MIPS scores are calculated across four performance categories: Quality (30%), Cost (30%), Improvement Activities (15%), and Promoting Interoperability (25%), with weights that shift annually. Clinicians report quality measures by submitting electronic clinical quality measure (eCQM) data from certified EHR systems, through qualified clinical data registries (QCDRs), or through group-level administrative claims. The performance year runs January through December, with a submission deadline in March of the following year.

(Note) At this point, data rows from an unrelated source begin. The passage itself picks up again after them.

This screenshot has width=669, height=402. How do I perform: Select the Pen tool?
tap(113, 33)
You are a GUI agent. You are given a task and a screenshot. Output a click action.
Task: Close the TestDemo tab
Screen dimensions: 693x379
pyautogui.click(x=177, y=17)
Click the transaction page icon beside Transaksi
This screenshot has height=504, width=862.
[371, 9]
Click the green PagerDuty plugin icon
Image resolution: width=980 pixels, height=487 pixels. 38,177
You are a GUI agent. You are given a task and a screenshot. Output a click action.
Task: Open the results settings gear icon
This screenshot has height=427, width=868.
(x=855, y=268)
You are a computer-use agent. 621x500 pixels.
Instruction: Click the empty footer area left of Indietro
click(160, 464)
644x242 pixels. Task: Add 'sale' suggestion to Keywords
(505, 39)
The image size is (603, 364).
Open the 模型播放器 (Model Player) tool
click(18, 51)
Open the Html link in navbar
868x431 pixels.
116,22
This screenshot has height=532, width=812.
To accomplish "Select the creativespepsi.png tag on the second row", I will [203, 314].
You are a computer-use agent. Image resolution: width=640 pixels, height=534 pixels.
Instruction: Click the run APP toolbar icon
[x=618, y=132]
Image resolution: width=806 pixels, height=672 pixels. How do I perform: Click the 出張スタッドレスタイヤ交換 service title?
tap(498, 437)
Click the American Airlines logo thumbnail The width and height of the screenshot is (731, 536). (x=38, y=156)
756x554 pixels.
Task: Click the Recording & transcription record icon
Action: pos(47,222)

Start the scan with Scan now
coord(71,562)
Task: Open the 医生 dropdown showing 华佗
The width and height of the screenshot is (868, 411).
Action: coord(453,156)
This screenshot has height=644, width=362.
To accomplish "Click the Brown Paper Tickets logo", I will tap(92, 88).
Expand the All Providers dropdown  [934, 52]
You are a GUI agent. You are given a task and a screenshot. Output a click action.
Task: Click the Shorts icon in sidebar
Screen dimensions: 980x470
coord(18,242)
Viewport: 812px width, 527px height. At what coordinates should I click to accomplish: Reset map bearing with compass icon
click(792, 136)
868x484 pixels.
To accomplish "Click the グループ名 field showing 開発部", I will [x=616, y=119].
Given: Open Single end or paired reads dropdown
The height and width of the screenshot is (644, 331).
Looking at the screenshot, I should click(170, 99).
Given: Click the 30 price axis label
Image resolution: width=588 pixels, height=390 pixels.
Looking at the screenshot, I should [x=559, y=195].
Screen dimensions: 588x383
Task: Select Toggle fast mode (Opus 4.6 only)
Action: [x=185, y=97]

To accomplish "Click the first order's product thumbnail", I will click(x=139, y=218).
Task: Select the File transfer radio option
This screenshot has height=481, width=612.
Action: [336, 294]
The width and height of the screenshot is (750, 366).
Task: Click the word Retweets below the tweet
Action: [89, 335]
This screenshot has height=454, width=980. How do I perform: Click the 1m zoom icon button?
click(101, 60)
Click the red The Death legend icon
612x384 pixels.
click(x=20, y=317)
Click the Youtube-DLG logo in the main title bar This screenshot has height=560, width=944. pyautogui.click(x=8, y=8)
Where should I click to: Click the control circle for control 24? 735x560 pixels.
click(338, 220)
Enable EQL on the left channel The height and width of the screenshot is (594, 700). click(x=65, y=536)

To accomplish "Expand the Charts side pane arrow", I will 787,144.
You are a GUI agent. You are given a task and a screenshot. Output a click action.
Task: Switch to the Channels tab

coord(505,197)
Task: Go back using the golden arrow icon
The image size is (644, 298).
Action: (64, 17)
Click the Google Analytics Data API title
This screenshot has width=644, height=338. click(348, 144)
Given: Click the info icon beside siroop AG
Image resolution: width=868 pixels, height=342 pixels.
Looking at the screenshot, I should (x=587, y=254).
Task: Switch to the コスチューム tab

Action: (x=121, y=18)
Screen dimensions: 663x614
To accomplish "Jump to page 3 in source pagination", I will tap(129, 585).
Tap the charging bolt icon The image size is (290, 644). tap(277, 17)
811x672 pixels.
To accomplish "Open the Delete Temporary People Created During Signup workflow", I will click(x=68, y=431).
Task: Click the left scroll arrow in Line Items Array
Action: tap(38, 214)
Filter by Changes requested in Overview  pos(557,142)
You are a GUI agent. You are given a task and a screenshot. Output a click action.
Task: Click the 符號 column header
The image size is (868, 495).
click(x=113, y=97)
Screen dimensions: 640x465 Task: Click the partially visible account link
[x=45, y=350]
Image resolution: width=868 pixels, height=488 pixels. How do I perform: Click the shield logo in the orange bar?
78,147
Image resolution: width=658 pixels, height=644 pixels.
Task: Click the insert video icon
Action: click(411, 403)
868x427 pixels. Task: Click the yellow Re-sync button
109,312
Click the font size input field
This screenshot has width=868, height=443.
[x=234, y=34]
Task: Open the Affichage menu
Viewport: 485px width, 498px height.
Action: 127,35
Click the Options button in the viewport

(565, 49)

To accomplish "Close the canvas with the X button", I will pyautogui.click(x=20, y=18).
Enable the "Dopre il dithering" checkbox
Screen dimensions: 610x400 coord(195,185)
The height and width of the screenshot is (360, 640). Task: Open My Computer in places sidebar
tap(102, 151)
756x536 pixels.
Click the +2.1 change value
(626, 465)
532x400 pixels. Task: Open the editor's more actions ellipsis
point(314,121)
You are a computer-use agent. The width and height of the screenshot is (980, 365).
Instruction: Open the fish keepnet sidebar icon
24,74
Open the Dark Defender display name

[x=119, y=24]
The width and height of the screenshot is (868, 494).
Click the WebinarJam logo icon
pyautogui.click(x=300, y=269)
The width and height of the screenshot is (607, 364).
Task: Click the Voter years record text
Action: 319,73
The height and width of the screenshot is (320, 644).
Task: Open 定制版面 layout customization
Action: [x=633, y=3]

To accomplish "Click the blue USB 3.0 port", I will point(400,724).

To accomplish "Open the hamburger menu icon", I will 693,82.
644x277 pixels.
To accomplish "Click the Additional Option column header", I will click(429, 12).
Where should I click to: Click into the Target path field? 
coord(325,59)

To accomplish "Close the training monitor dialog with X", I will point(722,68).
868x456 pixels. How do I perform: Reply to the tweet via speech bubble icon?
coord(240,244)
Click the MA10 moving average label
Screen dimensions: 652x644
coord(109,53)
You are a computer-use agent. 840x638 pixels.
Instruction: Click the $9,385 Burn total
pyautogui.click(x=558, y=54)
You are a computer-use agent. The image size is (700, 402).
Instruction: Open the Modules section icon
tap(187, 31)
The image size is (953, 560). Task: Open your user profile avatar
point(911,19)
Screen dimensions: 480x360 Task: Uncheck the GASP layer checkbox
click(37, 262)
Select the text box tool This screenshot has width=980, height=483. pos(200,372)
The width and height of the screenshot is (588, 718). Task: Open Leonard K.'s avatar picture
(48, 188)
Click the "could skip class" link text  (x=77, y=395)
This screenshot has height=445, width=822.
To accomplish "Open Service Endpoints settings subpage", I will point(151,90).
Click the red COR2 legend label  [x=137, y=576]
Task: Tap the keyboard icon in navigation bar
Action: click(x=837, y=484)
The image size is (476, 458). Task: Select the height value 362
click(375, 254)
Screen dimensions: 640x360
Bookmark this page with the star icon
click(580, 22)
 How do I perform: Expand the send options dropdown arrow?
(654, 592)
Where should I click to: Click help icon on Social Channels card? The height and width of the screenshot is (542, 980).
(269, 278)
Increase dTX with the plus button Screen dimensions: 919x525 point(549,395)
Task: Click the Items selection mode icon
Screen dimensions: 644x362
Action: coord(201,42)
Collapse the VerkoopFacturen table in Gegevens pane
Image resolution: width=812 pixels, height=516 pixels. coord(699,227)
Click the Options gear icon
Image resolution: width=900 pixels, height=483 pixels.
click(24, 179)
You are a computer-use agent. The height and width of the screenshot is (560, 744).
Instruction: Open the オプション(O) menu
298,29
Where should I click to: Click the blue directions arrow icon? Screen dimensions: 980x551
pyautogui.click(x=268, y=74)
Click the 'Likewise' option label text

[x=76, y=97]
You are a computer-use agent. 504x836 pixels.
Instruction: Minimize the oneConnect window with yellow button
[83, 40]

CMS publishes the full MIPS measure specifications each year, and organizations must assess which measures are most clinically applicable and achievable for their patient population.

Advanced APMs such as Accountable Care Organizations (ACOs) in the Medicare Shared Savings Program, Comprehensive Primary Care Plus (CPC+), and bundled payment models offer an alternative path that can exempt clinicians from MIPS and provide a 5% payment bonus. Qualifying APM participation requires using certified EHR technology and bearing more than nominal financial risk on outcomes. Many large health systems pursue both tracks, with employed physicians in APM arrangements and independent medical staff reporting through MIPS.

Engineering support for MACRA/MIPS involves building eCQM calculation engines that process clinical data against CQM logic expressed in Clinical Quality Language (CQL), validating QRDA Category I (patient-level) and Category III (population-level) XML documents against CMS schema, and submitting data through the CMS Quality Payment Program (QPP) API. Organizations must also manage measure attribution logic, care gap identification for clinical decision support, and analytics dashboards that give practice managers real-time visibility into their projected MIPS scores before the performance year ends.